* _Exercise goal_:
The expected output is an exact copy of the lines from the one containing "Instruction: Click the" through the final line of the entries below, with no images.

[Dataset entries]
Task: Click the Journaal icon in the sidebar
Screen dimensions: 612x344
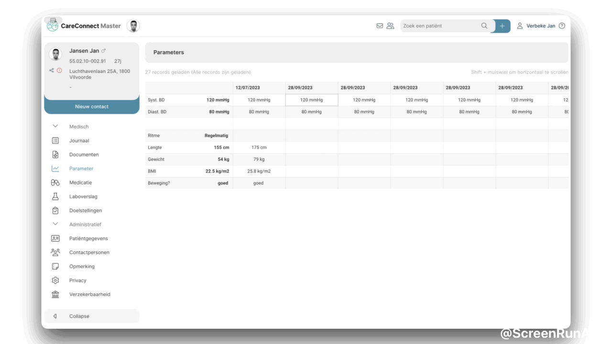Action: (x=55, y=140)
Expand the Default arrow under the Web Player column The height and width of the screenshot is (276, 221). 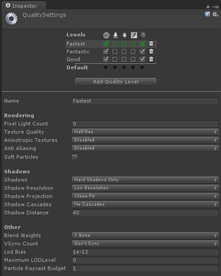(106, 68)
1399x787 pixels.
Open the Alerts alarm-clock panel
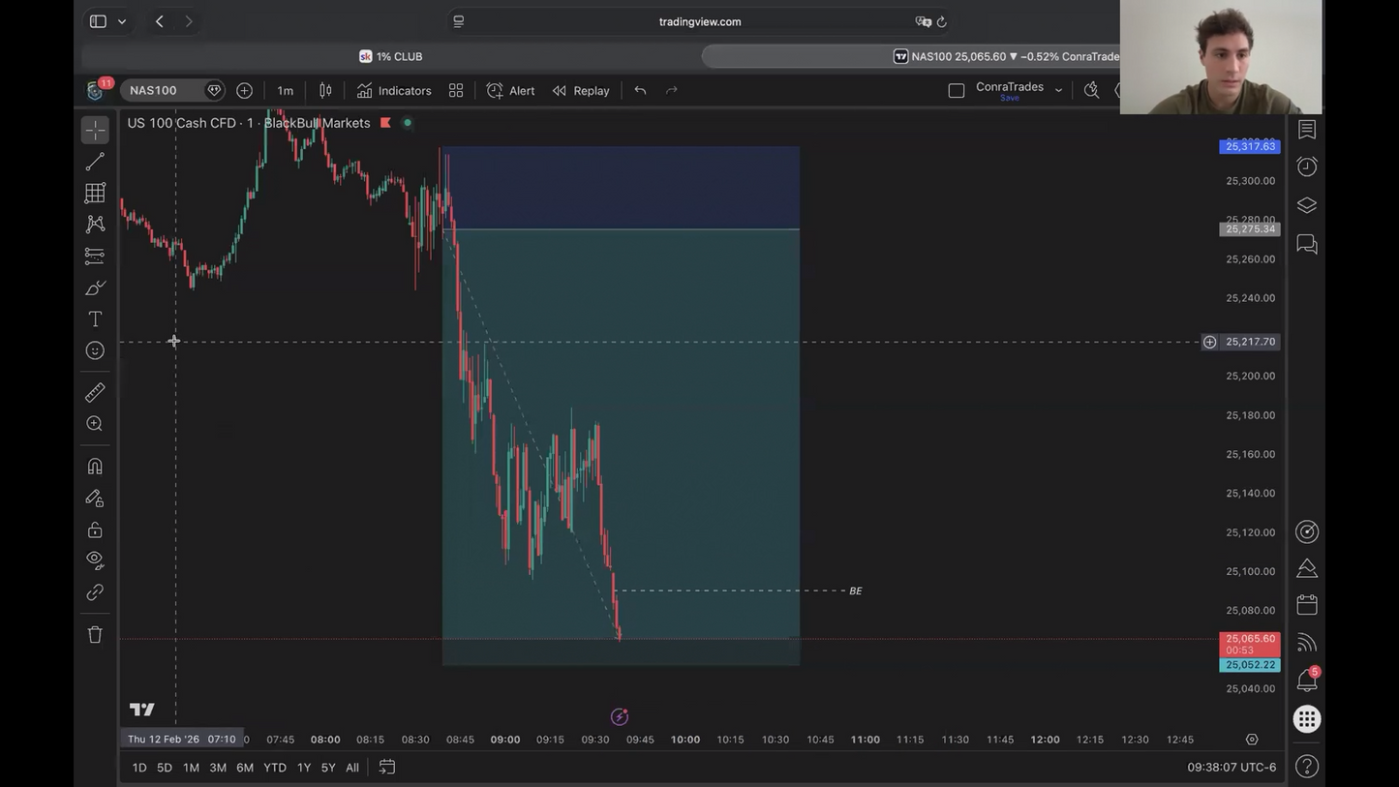pos(1307,166)
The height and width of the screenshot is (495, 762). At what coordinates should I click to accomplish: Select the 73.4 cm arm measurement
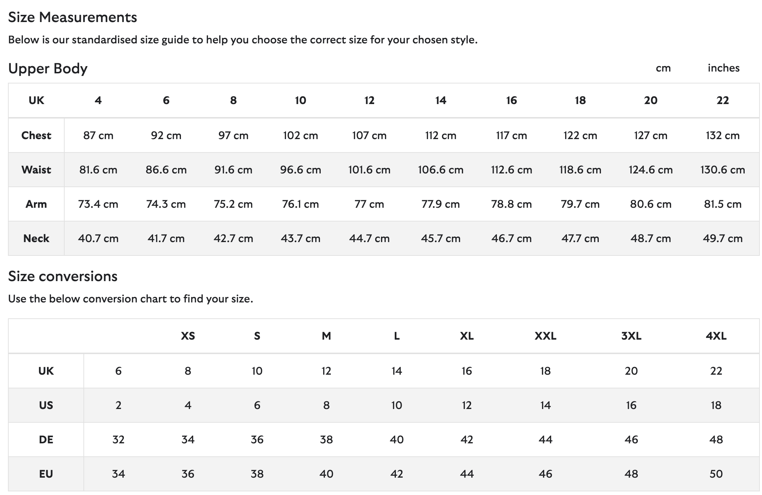pos(98,204)
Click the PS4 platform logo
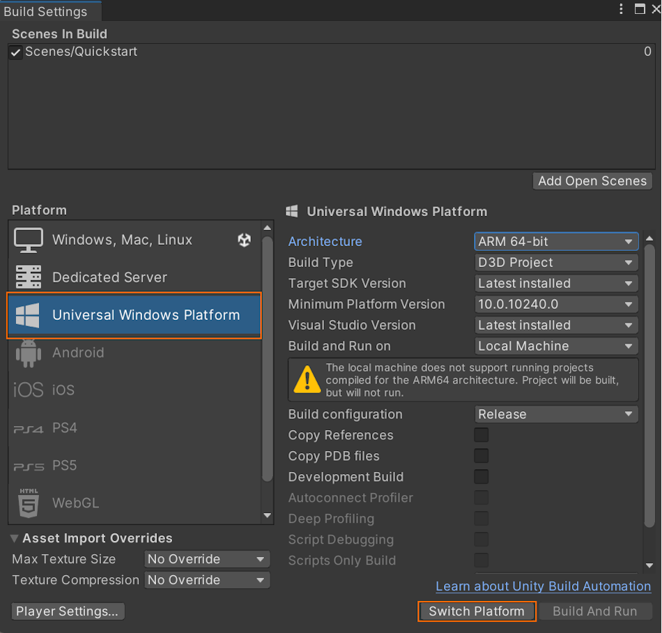662x633 pixels. point(29,429)
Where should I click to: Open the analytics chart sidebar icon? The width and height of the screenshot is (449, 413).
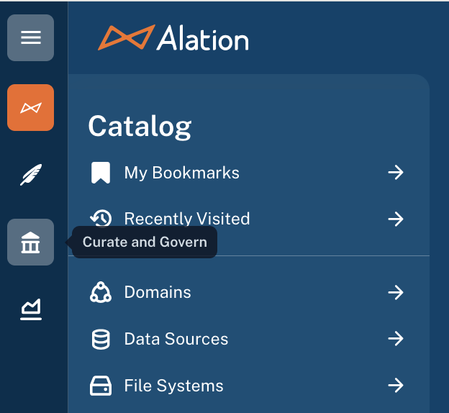coord(31,309)
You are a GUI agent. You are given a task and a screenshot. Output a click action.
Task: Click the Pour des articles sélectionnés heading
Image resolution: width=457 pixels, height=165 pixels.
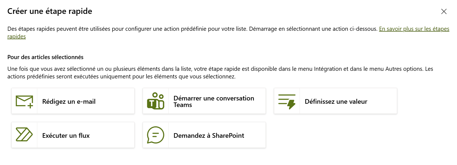[45, 57]
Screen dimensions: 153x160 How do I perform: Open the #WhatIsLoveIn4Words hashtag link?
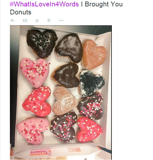click(44, 4)
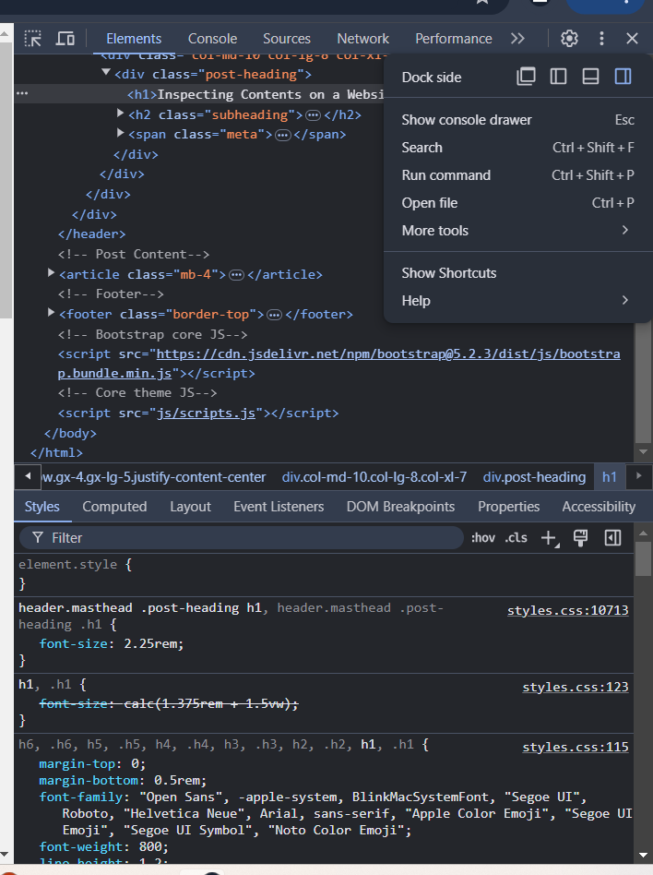Dock DevTools to the right side
The width and height of the screenshot is (653, 875).
(x=623, y=77)
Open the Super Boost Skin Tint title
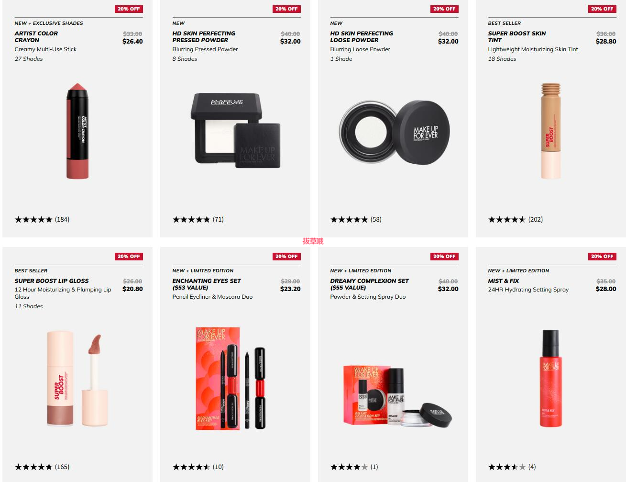626x482 pixels. pyautogui.click(x=517, y=37)
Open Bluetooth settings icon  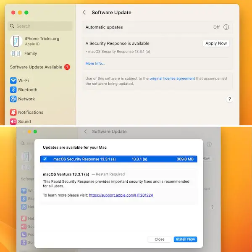coord(13,89)
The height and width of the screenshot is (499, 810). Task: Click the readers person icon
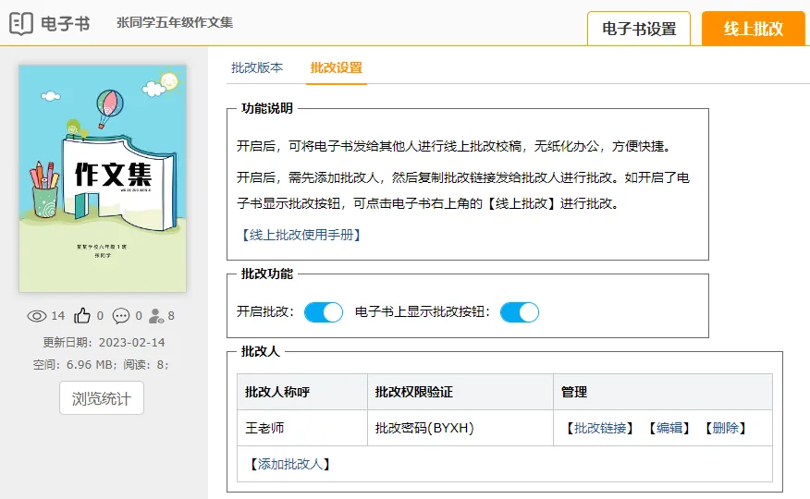coord(156,316)
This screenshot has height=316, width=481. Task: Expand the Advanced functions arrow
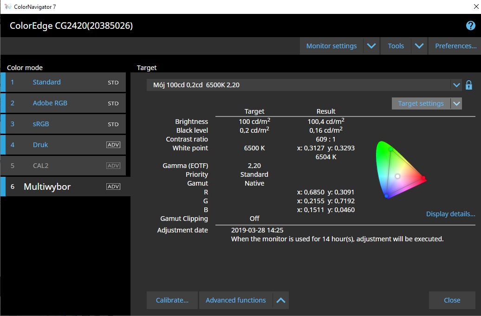pos(280,300)
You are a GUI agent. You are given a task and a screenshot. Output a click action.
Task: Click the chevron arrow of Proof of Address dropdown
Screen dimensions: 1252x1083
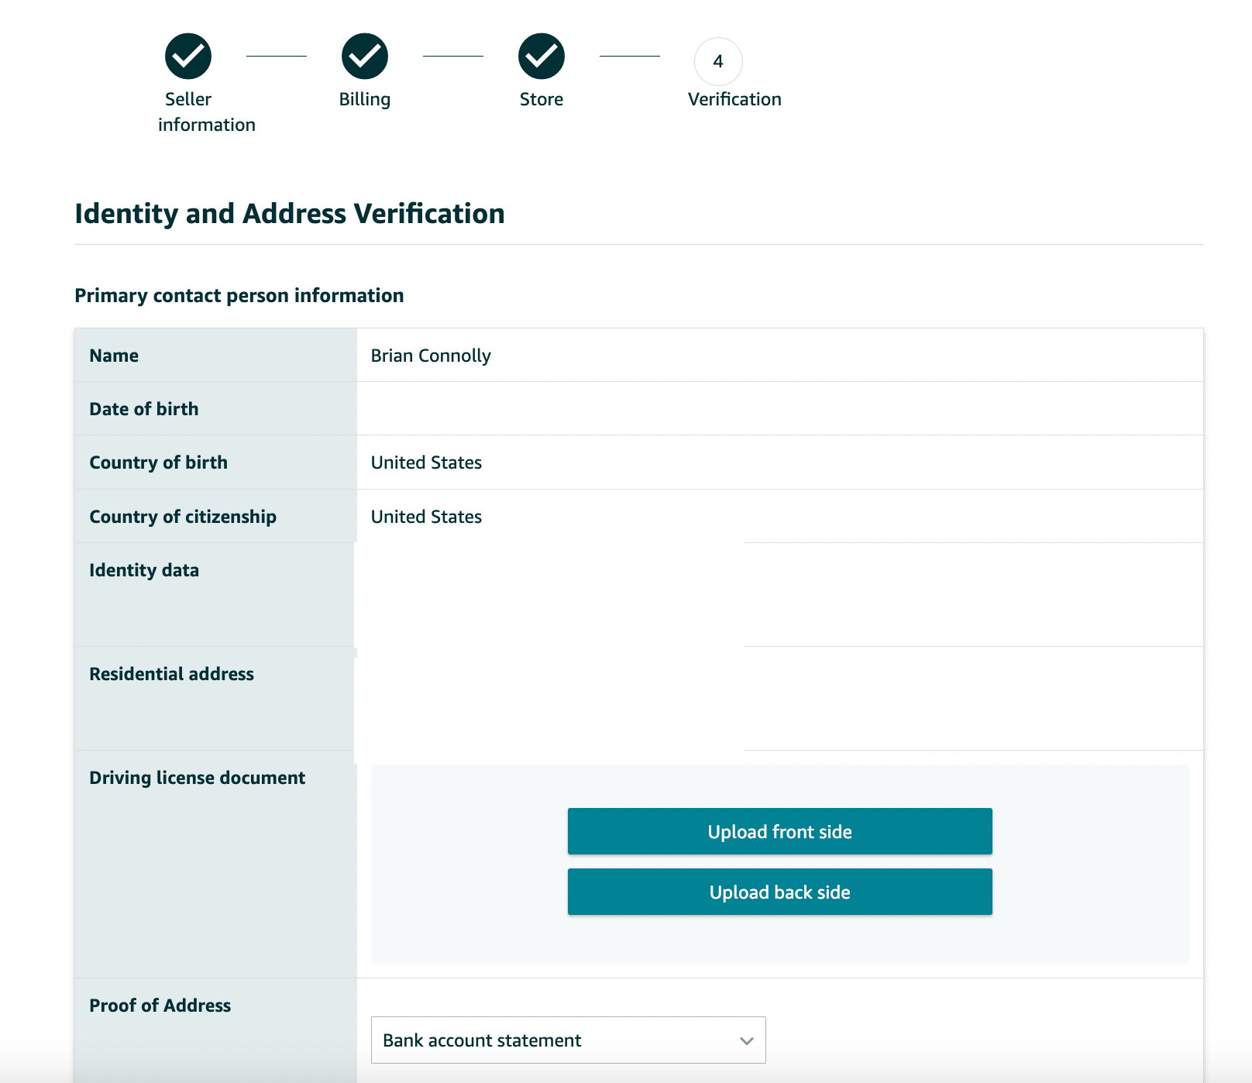tap(746, 1040)
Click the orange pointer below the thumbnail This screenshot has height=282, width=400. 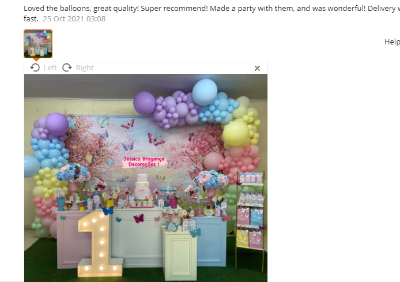pyautogui.click(x=36, y=60)

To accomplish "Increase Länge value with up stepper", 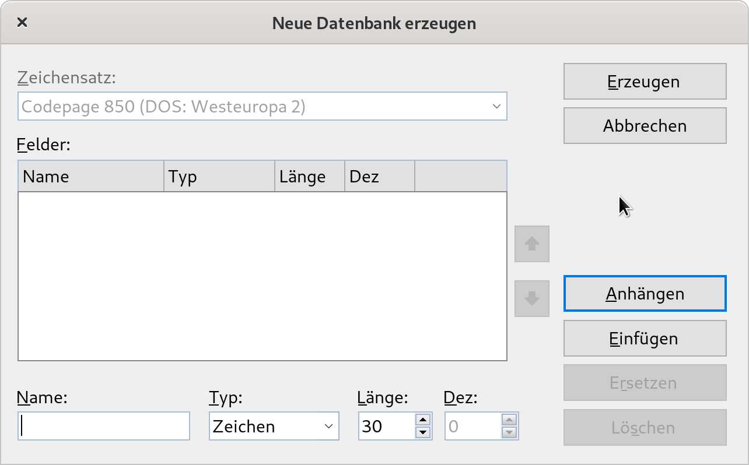I will pos(424,420).
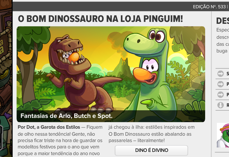Screen dimensions: 229x157
Task: Open the sidebar section heading starting with DES
Action: click(x=223, y=21)
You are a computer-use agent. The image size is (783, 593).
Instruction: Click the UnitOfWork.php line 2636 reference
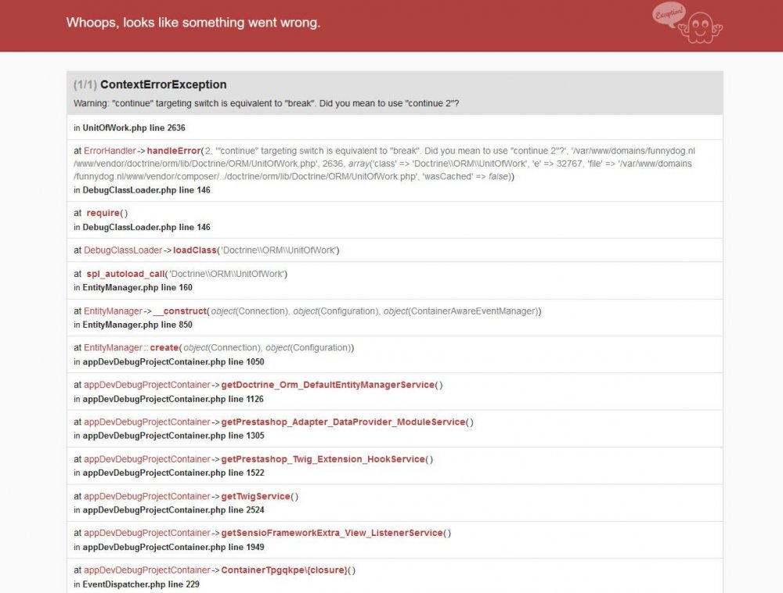click(x=133, y=128)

* _Exercise solution_:
Instruction: Click the UnitOfWork.php line 2636 reference
click(x=133, y=128)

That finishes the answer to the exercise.